The dispute began on Nov. 24 when Richard Cordray, a Democrat, stepped down as bureau director. He promoted English, his chief of staff, to deputy director and said she would serve as acting director under a provision of the 2010 Dodd-Frank Wall Street Reform and Consumer Protection Act that created the bureau.
Within hours of Cordray’s resignation announcement, Trump appointed Mulvaney to fill the post under the Federal Vacancies Act of 1998. The administration said that law allowed Trump to appoint an official who already had been confirmed by the Senate in another capacity to also serve as the bureau’s acting director.

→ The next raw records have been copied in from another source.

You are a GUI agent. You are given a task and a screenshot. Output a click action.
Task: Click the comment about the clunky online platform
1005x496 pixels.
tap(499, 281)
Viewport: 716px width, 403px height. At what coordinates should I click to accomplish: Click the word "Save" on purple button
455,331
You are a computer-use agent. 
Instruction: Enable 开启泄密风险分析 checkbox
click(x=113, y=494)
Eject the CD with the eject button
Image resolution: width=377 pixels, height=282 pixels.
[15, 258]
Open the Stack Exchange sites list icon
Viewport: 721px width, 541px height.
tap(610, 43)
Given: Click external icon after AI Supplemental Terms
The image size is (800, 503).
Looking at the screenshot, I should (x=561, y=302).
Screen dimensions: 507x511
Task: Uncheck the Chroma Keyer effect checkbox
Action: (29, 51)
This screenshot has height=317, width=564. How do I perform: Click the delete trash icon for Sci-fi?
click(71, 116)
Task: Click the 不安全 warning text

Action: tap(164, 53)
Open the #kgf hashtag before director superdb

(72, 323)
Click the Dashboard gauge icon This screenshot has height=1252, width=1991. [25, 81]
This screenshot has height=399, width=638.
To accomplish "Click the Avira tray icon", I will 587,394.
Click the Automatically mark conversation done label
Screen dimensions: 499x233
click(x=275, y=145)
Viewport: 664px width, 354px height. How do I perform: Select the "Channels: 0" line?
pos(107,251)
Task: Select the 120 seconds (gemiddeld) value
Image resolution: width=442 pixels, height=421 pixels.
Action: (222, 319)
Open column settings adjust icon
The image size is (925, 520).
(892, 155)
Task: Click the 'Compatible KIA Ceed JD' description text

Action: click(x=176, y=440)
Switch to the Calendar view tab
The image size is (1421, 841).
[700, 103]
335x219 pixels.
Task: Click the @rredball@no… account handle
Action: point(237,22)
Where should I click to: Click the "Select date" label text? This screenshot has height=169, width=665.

Mulvaney, the director of the White House Office of Management and Budget, has moved into Cordray’s office and acted quickly to put his stamp on the bureau despite protests from Democrats and consumer advocates. The bureau writes rules and enforces consumer protections against banks and other financial institutions.
A former Republican congressman and an outspoken bureau opponent, Mulvaney told reporters Monday that he expected to be in the job for five to seven months because a permanent director still must be nominated and then confirmed by the Senate.
English has been at the bureau’s headquarters “from time to time” and also has been working from another bureau office a few blocks away, Mulvaney said.
He said he has no intention of firing English, but said he has not met with her and does not plan to because of the legal dispute. Mulvaney said he has emailed her, asking that she “please cease holding yourself out as acting director.”
English has not responded to the emails, he said.